■ **Provided passage**
########

Forrester openly acknowledge that OpenStack is ready. It’s that readiness that has seen enterprises as diverse as BMW, Walmart, PayPal, CERN, Comcast, eBay, and Best Buy deploying it in mission-critical environments, and it’s why the likes of Goldman Sachs are investing hard cash.

Yes, these are hyperscale deployments, but we all know that where hyperscalers lead, the market generally follows.

Myth  #2:   Getting hold of the skilled staff necessary is impossible, or impossibly expensive.

It’s true that there aren’t enough skilled staff to go round. But that’s also true in a wide variety of disciplines in IT: many organizations are also struggling to hire software developers, architects, security professionals, and data scientists – to name but a few. It’s normal.

31-openstack-software-diagram-600x249Consider how many enterprises are now using production-grade open source applications like Hadoop for big data analytics, with more joining them by the day.

Clearly those enterprises didn’t have the needed skills in place when they started – they didn’t exist. So, how did they rise to the challenge? The same way that IT always rises to this challenge.

########

■ **Data shown**
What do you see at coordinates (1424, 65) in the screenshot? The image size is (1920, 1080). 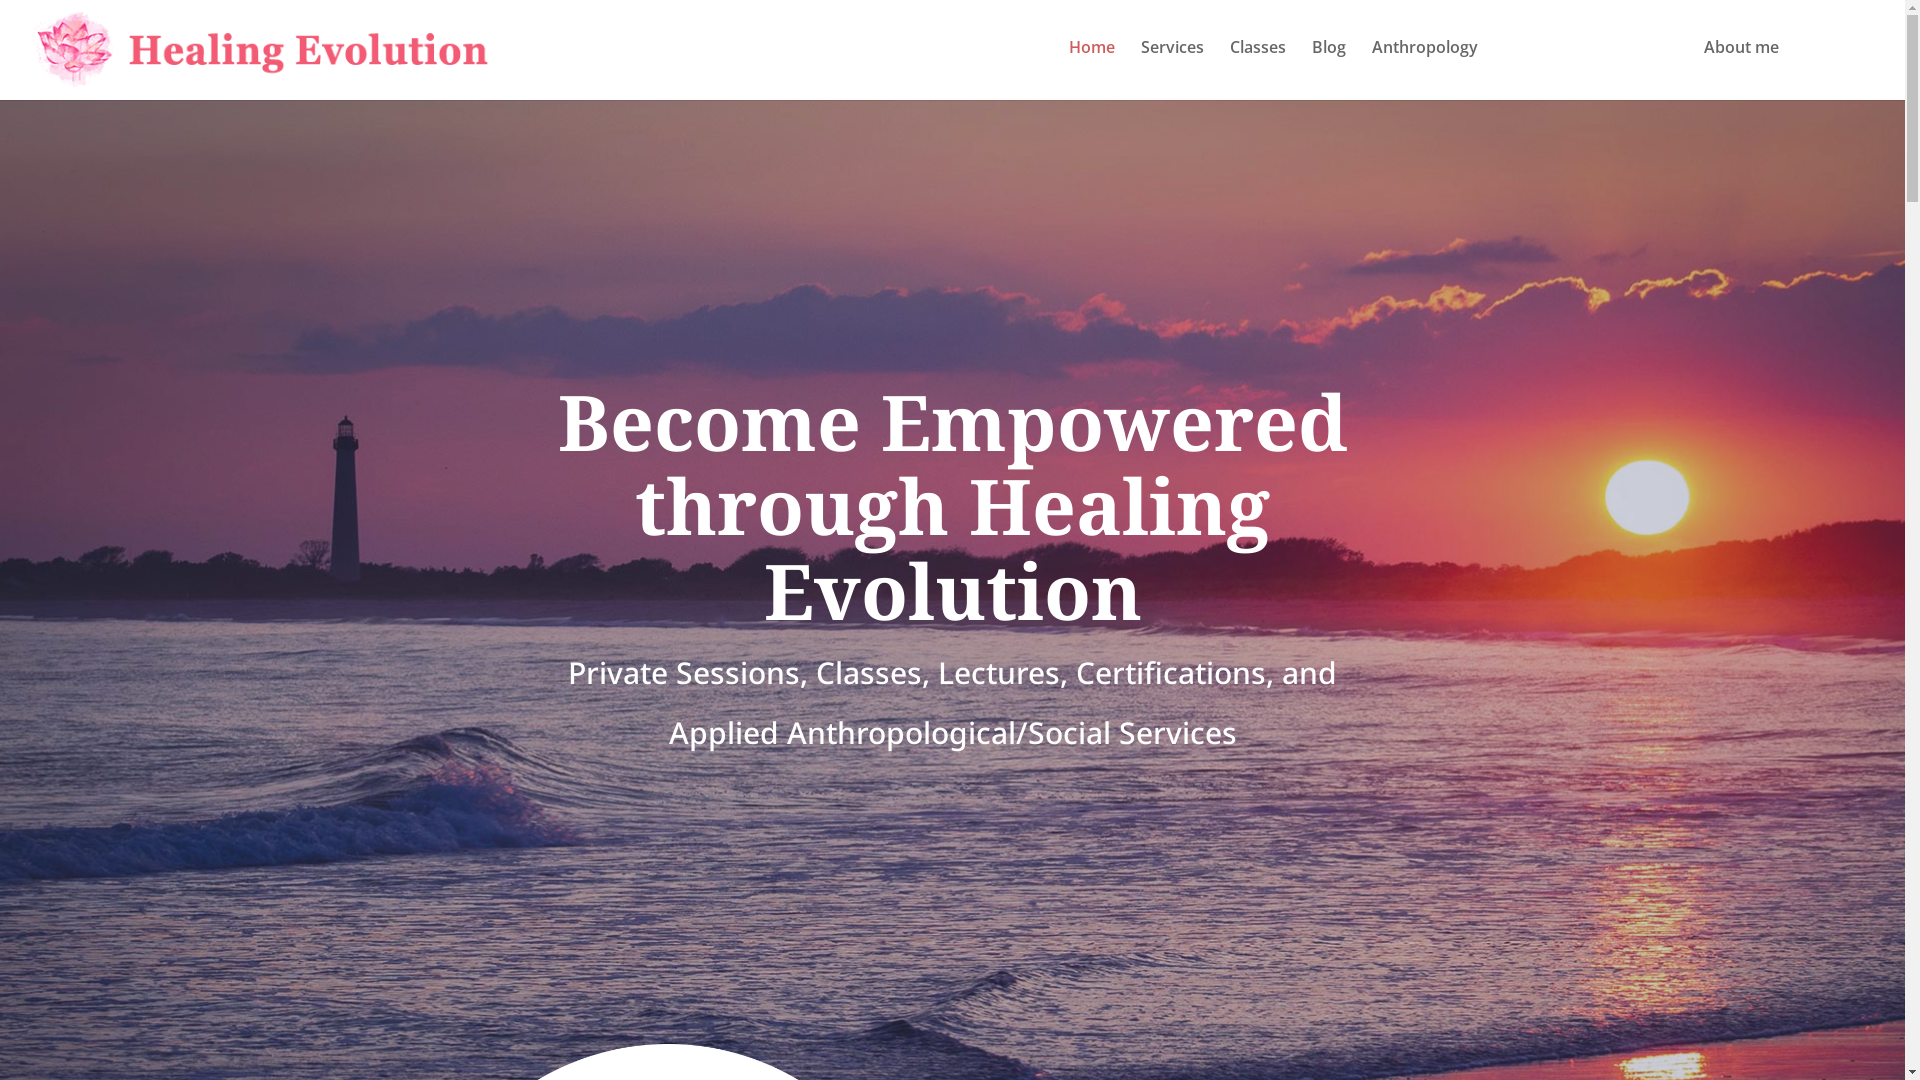 I see `'Anthropology'` at bounding box center [1424, 65].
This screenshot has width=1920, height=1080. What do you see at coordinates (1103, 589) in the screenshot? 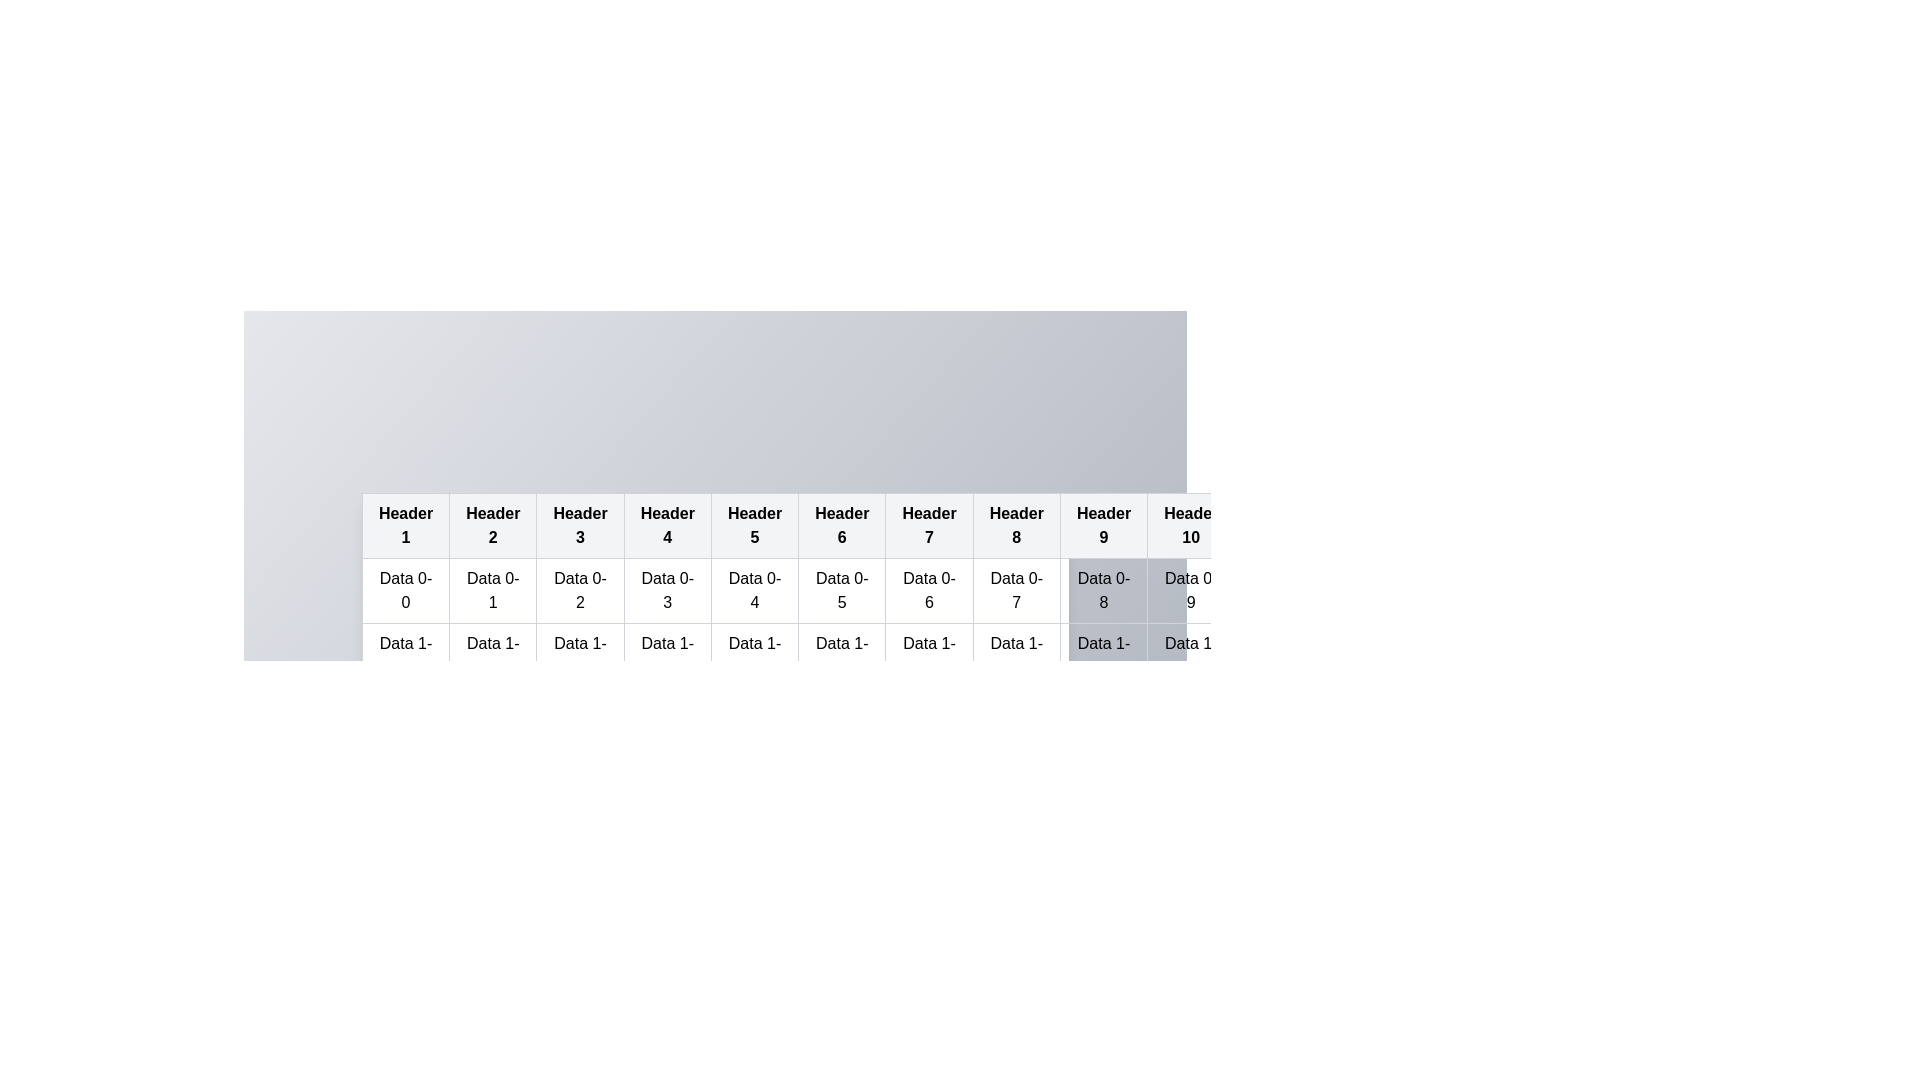
I see `the cell labeled 'Data 0-8' to open the context menu` at bounding box center [1103, 589].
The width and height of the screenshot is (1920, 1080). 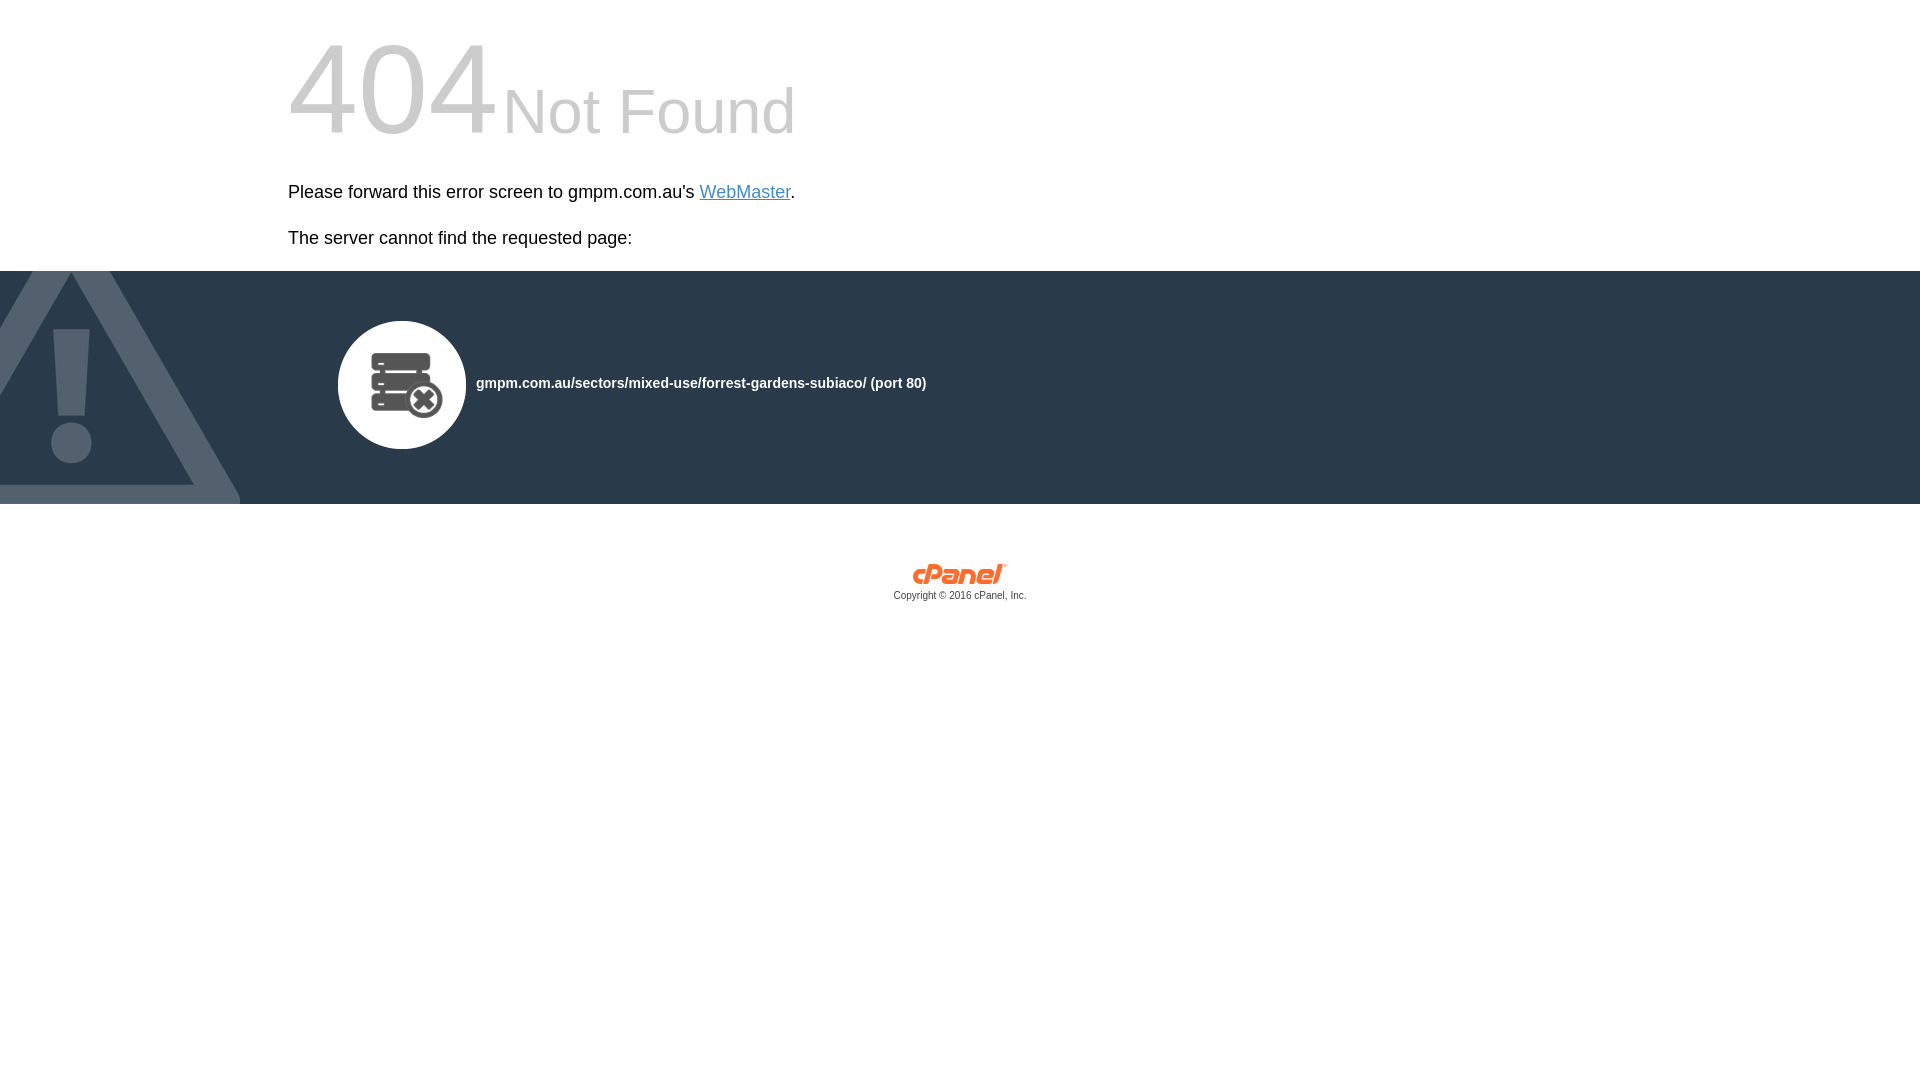 I want to click on 'WebMaster', so click(x=744, y=192).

########

■ **What to work on**
1) For each statement, say yes or no according to the OpenStack passage, and quote the words of the passage that decide it.
(a) Forrester says that OpenStack is ready.
(b) The passage holds that skilled staff are plentiful.
(c) The enterprises using Hadoop already had the needed skills when they began.
2) In the OpenStack passage, rewrite the paragraph that begins "It’s true that there aren’t enough skilled staff" as a short list that keeps its main facts.
3) Resume the OpenStack passage, beginning after its final sentence.
The lines above are separate material and do not belong to the OpenStack passage.

■ **Written answers**
1)
(a) Yes: "Forrester openly acknowledge that OpenStack is ready."
(b) No: "It’s true that there aren’t enough skilled staff to go round."
(c) No: "Clearly those enterprises didn’t have the needed skills in place when they started"

2)
- Skilled staff are in short supply.
- The same shortage affects many IT disciplines.
- Many organizations also struggle to hire software developers, architects, security professionals, and data scientists.
- Such shortages are normal.

3)
In order to deploy Hadoop, enterprises have had to “skill up,” either by training up existing staff or by making fresh hires.

This is standard procedure for IT teams and individual professionals. It’s the norm, and it happens again and again, project after project after project, for every IT discipline imaginable.

Working as an IT professional is pretty much the definition of life-long learning; today’s skills are always supplanted by the demands of tomorrow. IT professionals are constantly retraining as today’s skills of the technology Bronze Age are supplanted by tomorrow’s Iron Age.

Difficulties in hiring the right staff won’t go away simply because you choose not to adopt, but unless you challenge it, proprietary vendor lock-in and the associated costs will be with you for the long term.

Help is at hand. Many of those early Hadoop deployments weren’t done exclusively in-house: they were done in partnership with trusted partners, suppliers who were brought in for their specialist knowledge and skills.

OpenStack is no different. If you want to get started there is long list of companies you can turn to who are ready, willing, and able to help you get your deployment running: you can put your money on the counter today, and have an OpenStack cloud running tomorrow.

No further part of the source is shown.